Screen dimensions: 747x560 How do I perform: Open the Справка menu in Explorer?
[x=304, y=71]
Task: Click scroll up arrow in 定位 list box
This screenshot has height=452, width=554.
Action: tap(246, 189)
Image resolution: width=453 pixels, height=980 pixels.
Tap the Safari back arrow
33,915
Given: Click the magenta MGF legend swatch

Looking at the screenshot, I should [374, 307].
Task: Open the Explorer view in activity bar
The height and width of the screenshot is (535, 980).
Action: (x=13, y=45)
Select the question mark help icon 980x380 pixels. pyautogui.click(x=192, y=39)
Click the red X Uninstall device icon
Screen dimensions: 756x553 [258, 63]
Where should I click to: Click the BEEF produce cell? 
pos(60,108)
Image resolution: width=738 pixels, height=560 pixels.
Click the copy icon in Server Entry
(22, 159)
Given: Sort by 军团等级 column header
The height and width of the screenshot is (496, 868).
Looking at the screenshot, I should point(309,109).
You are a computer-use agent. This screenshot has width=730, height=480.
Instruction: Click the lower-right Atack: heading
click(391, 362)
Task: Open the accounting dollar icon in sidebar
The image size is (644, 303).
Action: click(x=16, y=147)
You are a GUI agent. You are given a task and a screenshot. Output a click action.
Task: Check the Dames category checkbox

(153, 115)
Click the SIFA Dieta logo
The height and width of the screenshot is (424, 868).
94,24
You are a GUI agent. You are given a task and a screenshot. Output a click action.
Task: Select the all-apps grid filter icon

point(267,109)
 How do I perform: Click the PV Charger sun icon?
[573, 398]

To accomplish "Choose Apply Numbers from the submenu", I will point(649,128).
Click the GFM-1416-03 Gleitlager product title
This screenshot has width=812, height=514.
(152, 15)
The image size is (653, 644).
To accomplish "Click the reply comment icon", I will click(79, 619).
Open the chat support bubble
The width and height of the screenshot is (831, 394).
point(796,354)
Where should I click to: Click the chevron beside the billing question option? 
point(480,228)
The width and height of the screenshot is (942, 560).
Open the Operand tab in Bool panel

=======

INSTRUCTIONS FOR THE TASK → Precisely as given, transcribe all of the entries above.

SOLUTION TO THE PROBLEM →
Screen dimensions: 747x560 How do I perform: Open the Справка menu in Explorer?
[x=304, y=71]
Task: Click scroll up arrow in 定位 list box
This screenshot has height=452, width=554.
Action: tap(246, 189)
Image resolution: width=453 pixels, height=980 pixels.
Tap the Safari back arrow
33,915
Given: Click the magenta MGF legend swatch

Looking at the screenshot, I should [374, 307].
Task: Open the Explorer view in activity bar
The height and width of the screenshot is (535, 980).
Action: (x=13, y=45)
Select the question mark help icon 980x380 pixels. pyautogui.click(x=192, y=39)
Click the red X Uninstall device icon
Screen dimensions: 756x553 [258, 63]
Where should I click to: Click the BEEF produce cell? 
pos(60,108)
Image resolution: width=738 pixels, height=560 pixels.
Click the copy icon in Server Entry
(22, 159)
Given: Sort by 军团等级 column header
The height and width of the screenshot is (496, 868).
Looking at the screenshot, I should point(309,109).
You are a computer-use agent. This screenshot has width=730, height=480.
Instruction: Click the lower-right Atack: heading
click(391, 362)
Task: Open the accounting dollar icon in sidebar
The image size is (644, 303).
Action: click(x=16, y=147)
You are a GUI agent. You are given a task and a screenshot. Output a click action.
Task: Check the Dames category checkbox

(153, 115)
Click the SIFA Dieta logo
The height and width of the screenshot is (424, 868).
94,24
You are a GUI agent. You are given a task and a screenshot. Output a click action.
Task: Select the all-apps grid filter icon

point(267,109)
 How do I perform: Click the PV Charger sun icon?
[573, 398]

To accomplish "Choose Apply Numbers from the submenu", I will point(649,128).
Click the GFM-1416-03 Gleitlager product title
This screenshot has width=812, height=514.
(152, 15)
The image size is (653, 644).
To accomplish "Click the reply comment icon", I will click(79, 619).
Open the chat support bubble
The width and height of the screenshot is (831, 394).
point(796,354)
Where should I click to: Click the chevron beside the billing question option? 
point(480,228)
The width and height of the screenshot is (942, 560).
Open the Operand tab in Bool panel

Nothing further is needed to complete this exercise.